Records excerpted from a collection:

━━━━━━━━━━━━━━━━━━━━━━━━━━━━━━

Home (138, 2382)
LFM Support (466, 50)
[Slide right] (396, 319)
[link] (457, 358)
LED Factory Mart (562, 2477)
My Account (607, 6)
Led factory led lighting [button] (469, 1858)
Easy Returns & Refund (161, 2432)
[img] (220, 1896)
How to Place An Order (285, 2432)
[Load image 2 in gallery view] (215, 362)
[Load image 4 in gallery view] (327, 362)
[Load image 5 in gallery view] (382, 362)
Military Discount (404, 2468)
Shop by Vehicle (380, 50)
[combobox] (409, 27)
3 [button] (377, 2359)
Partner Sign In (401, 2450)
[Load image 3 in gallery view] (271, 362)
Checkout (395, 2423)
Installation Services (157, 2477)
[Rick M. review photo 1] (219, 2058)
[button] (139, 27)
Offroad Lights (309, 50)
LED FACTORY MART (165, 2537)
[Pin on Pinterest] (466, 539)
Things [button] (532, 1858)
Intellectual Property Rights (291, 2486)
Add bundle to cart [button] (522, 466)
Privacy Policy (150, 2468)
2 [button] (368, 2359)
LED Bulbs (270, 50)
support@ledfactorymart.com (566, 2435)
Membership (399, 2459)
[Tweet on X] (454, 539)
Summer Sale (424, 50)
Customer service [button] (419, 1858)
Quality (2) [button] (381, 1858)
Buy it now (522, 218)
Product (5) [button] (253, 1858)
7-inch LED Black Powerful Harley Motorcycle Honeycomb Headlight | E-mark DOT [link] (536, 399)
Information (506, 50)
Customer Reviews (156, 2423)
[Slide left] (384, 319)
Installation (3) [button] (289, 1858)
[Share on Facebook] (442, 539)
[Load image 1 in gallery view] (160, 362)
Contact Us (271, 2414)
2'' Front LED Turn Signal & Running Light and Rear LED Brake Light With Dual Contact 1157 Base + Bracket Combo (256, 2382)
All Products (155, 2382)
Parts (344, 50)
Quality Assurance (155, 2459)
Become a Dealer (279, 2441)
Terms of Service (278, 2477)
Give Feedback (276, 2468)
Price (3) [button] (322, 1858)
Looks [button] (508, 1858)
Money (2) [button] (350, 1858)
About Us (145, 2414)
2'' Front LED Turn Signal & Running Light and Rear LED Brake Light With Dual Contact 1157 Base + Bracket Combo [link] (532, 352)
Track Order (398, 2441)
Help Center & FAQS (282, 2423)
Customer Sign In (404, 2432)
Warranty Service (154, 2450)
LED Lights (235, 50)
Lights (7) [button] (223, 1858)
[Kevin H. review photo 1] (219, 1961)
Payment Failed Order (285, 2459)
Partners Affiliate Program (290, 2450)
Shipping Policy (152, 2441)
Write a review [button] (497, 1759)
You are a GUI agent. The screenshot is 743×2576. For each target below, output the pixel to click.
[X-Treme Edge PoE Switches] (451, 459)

━━━━━━━━━━━━━━━━━━━━━━━━━━━━━━

The problem
From the records above, repeat exactly the lines from the one with "Buy it now (522, 218)" through the one with "About Us (145, 2414)", both included.

Task answer
Buy it now (522, 218)
Product (5) [button] (253, 1858)
7-inch LED Black Powerful Harley Motorcycle Honeycomb Headlight | E-mark DOT [link] (536, 399)
Information (506, 50)
Customer Reviews (156, 2423)
[Slide left] (384, 319)
Installation (3) [button] (289, 1858)
[Share on Facebook] (442, 539)
[Load image 1 in gallery view] (160, 362)
Contact Us (271, 2414)
2'' Front LED Turn Signal & Running Light and Rear LED Brake Light With Dual Contact 1157 Base + Bracket Combo (256, 2382)
All Products (155, 2382)
Parts (344, 50)
Quality Assurance (155, 2459)
Become a Dealer (279, 2441)
Terms of Service (278, 2477)
Give Feedback (276, 2468)
Price (3) [button] (322, 1858)
Looks [button] (508, 1858)
Money (2) [button] (350, 1858)
About Us (145, 2414)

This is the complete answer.